Windows 10 Store, In-App Purchases: A Dream Gone Bad

win10_appstore
Windows 10 App Store

If you are familiar with Windows 8 and now Windows 10, you may be familiar with the Windows Marketplace or Store (as it’s called in Windows 10).  Windows Store, as with other app stores ( such as Google’s Play Store or the itunes Apple App store found on smart phones, ipads and tablets) usually include within the App itself what is referred to as in-app purchases.

In-app purchases are those little nuggets of extra secret game levels you can buy and unlock from within a free game app or it’s the in-app purchases that make “unlocking” all the features of your favorite text editing app possible.   Many in-app purchases hover around the $2-$5 range which isn’t much considering the price of a mac computer these days but I digress.  Two dollars can quickly grow to $4 and even more than $4 dollars if you were to make the purchase, let’s say, over and over and over and over for example to unlock all the features of a particular game.  This in-app purchasing may be dandy and nice in a world where in-app purchases can be disabled so no harm can be done to the bank account.   But what if these little subtly hidden nuggets of App developer’s gold cannot be disabled or you learn (the hard way) the in-app purchase option (if there is one) hasn’t been disabled at all and after financial damage has been done?   For example, take that one time when your child or grandchild wants to play a game or two or three on your smart phone or ipad.   A quick disable of in-app purchases and there’s no need to worry yourself to sleep about unauthorized in-game purchases, right?  Well, sort of.

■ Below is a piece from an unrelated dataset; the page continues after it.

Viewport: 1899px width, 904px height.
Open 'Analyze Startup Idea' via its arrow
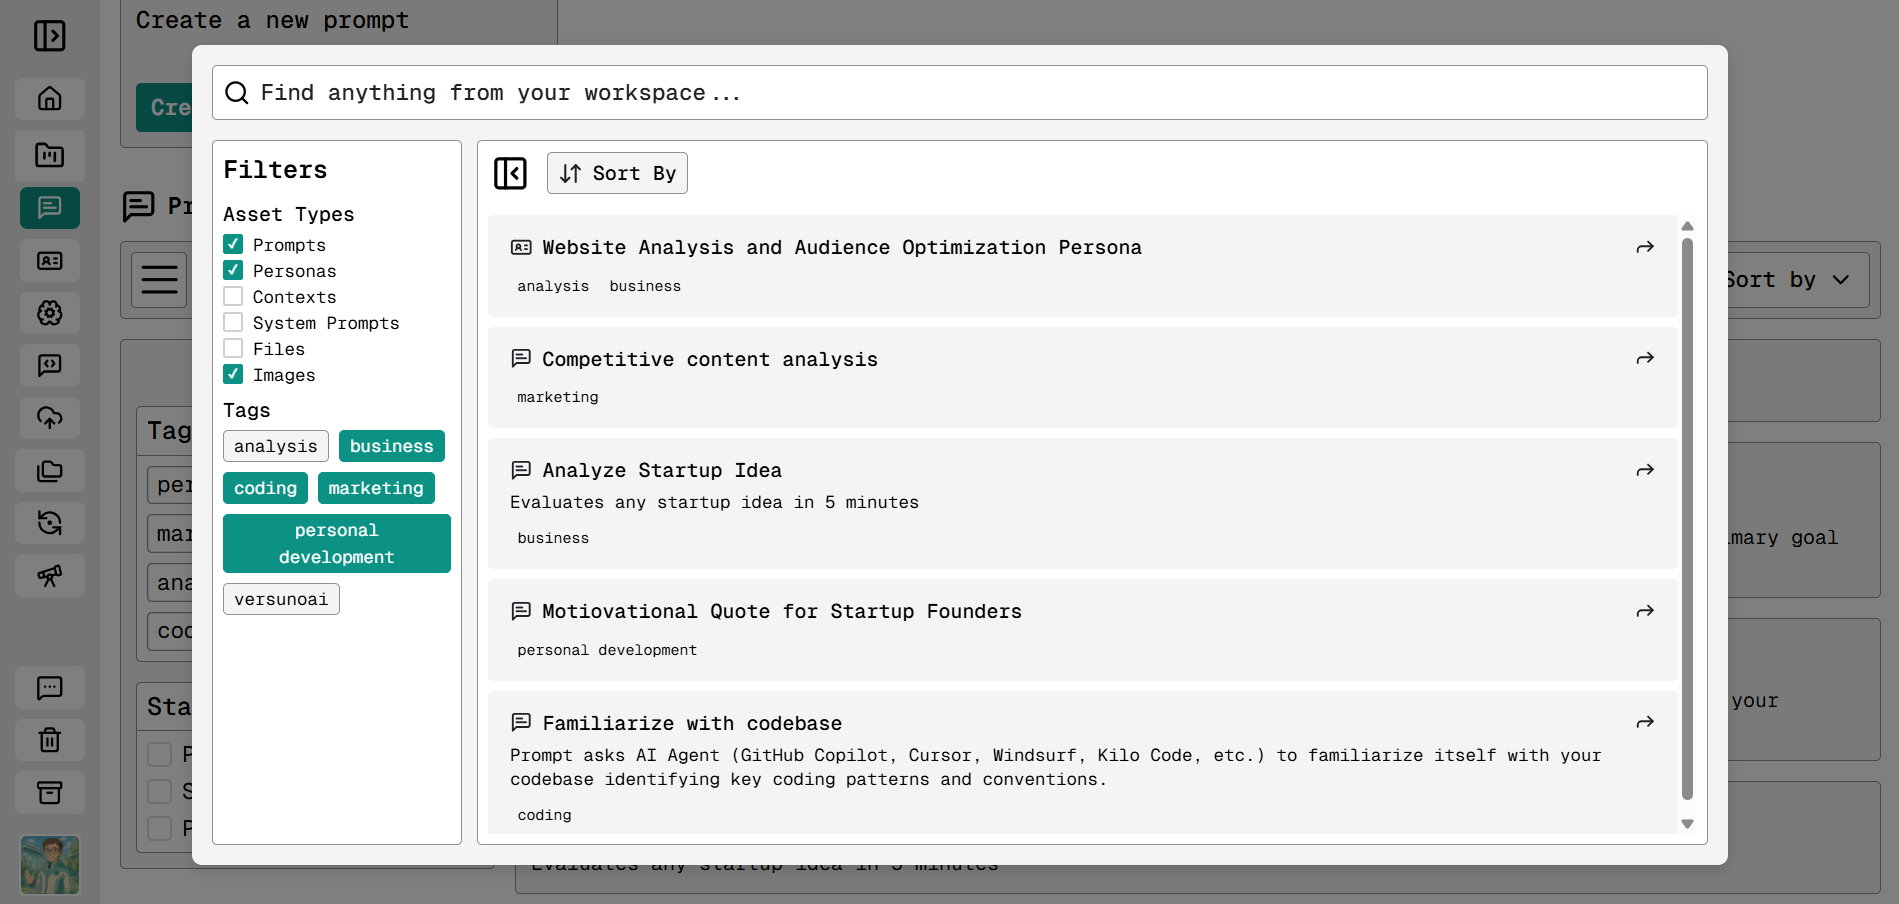[1644, 470]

I found out a little something different is happening or could be happening within the Windows 10 App store on desktop home computers, laptop computers, your computer and my computer all across this fine planet.  Now don’t get me wrong, thus far I have enjoyed using Windows 10– all except for this one little hiccup I recently discovered in the App store.  The hiccup was partly user error (meaning my fault) but it still cost real money and about $240 of it.   And all over what, you ask?  First, it was heartache and then it became a huge headache but for what else in material value I may never exactly know because the game where the deed was done has since been uninstalled (removed).  But I did hear something about virtual shoes and $99 virtual coins or maybe the virtual shoes cost $99?

No matter, the story goes something like this.   My daughter found a dress-up doll game to play.  And as her parent I foolishly approved of her playing it and even watched as she played it for a short time.  She was having fun and all seemed to be going well.   Then I made my second mistake.  I left the room.  (The first mistake being my giving her my Windows 10 login pin number.)  A few minutes later (ok maybe 30 minutes later) I came back to check my email and I saw I had received a purchase alert from the Microsoft store for $1.99.  Then I saw another alert for $1.99, and another one for $49, another one for $99, one for $24.99 (probably the virtual shoes) and another for $49…..well you get the idea.   Now to make the matter worse was there was barely enough money in the source bank account to cover even one purchase over $30!  Can we all say, overdraft charge? Correction, overdraft charges.

Nevertheless, after a stressful evening spent trying to contact the correct Microsoft department to reverse the purchases (get a refund), I am happy to report the financial dam, I mean damage may be finally getting repaired minus the overdraft charges.   But back to my main point.  What about disabling those Windows 10 store in-app purchases?  As it turns out–as of this writing–there seems to be no direct option for disabling in-app purchases in Windows 10 App Store except to completely remove all payment options associated and connected to a Microsoft account.   Another method is to consider avoiding logging into Windows using a Microsoft account entirely, without proper parental monitoring of course.  This means never give your login pin number or password to your child.

The method of completely removing a payment option may be the best answer, until you find the need to actually make a legitimate purchase from the App Store.  Just remember that after you reconnect a payment option to make a purchase, not to forget to remove the payment option once again.   This would be especially true if you are not the only one logging into your computer or you plan on allowing your child to play games from the home computer using your Microsoft Account.

Of course a more drastic approach to keep Windows 10 in-app purchases from being executed would be to avoid giving your child or grand-kid your Windows login pin number altogether.   Under a Microsoft Account in Windows 10, without the pin they won’t even be able to login to your computer in the first place!  (Just remember a Microsoft Account is necessary to use the App Store)  Whatever you decide,  keep in mind that free games are fun but unauthorized in-app purchase fees are not and can quickly become a dream gone bad.